An indication of all this is when MNCs of all kinds start holding various Global Delivery GEO's accountable for their profit and loss and not just use them for staff augmentation puposes or extended arms of their business which is located elsewhere, due to petty and selfish attitudes.

My opinions are drawn from working for an American MNC & studying the Indian MNC as a competition. On a closing note, I really think there has been enough thought leadership around these areas. We need to get the ball rolling.

Stephan,
I do agree with your business acumen, but the very idea that the world is flat sounds absurd to me. To me, this world will never become flat. It will always be full of people and ideas that will make things appear roundabout.
Somehow, I fail to understand why people want to create a flat world. A world where everything is guided by a single idea, a single force and a single power.
Are we ready to face diverse situations? In flat world this is not possible. A flat world will always create dependent individuals, stiffling individuality. Naturally, we are both dependent and independent. This is why our nature is never flat.
Every individual has a roundabout nature.
If an individual is not flat, but roundabout, how could then one accept this world to be flat.
Stephen, doing business in diverse locations that is dependent on one another is a great idea, which every company should aspire for. Obviously, this not an easy thing to do. Towards this, companies need to invest lots of energy, manpower and money.
Above all, language is the most important barrier towards this goal. It is too easy to say that we need a flat world.
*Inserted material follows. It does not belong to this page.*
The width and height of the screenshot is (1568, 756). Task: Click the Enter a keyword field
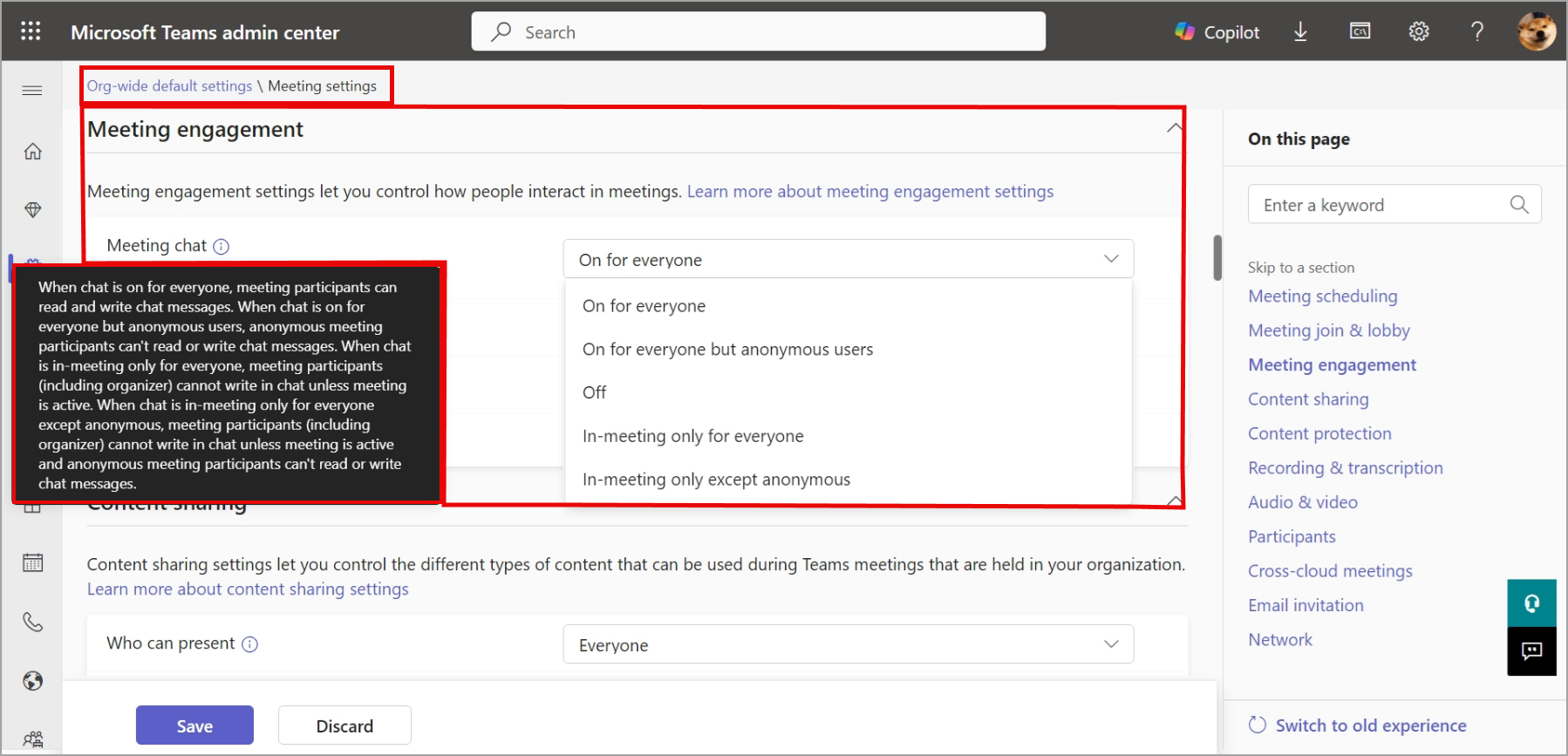tap(1382, 205)
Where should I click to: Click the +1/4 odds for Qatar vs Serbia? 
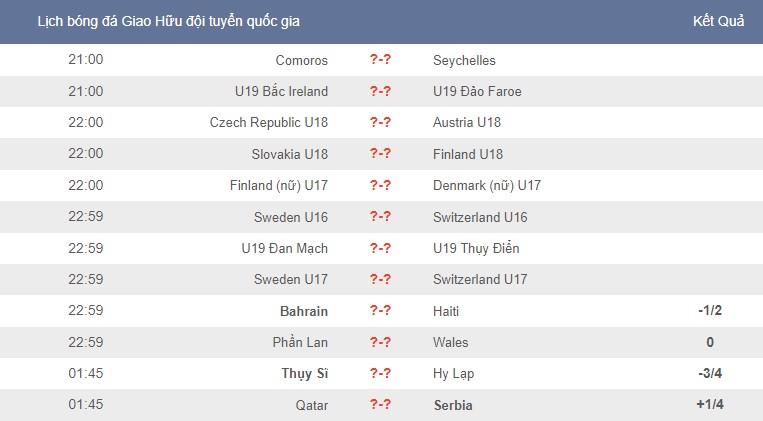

But from where and how you will get it?
Let us live and in the best possible way. But, we should not go overboard for a flat existence.

Dear Stephen,

The world has become flat not because of just outsourcing opportunities and cost benefit. The fundemental driving force is that customers across the globe are becoming more and more uniform. Hence there is more opportunity for a firm to spread globally.If customers were do diverse across countries, then going global will be a nightmare for most of the companies. Why customers are becoming uniform is because of the information spread that connects people.

As a concept it sounds very promising but how many companies are actually following it in practice? How hard it is to follow in practice? Would like to see some followup on this one, even if only links to other sites.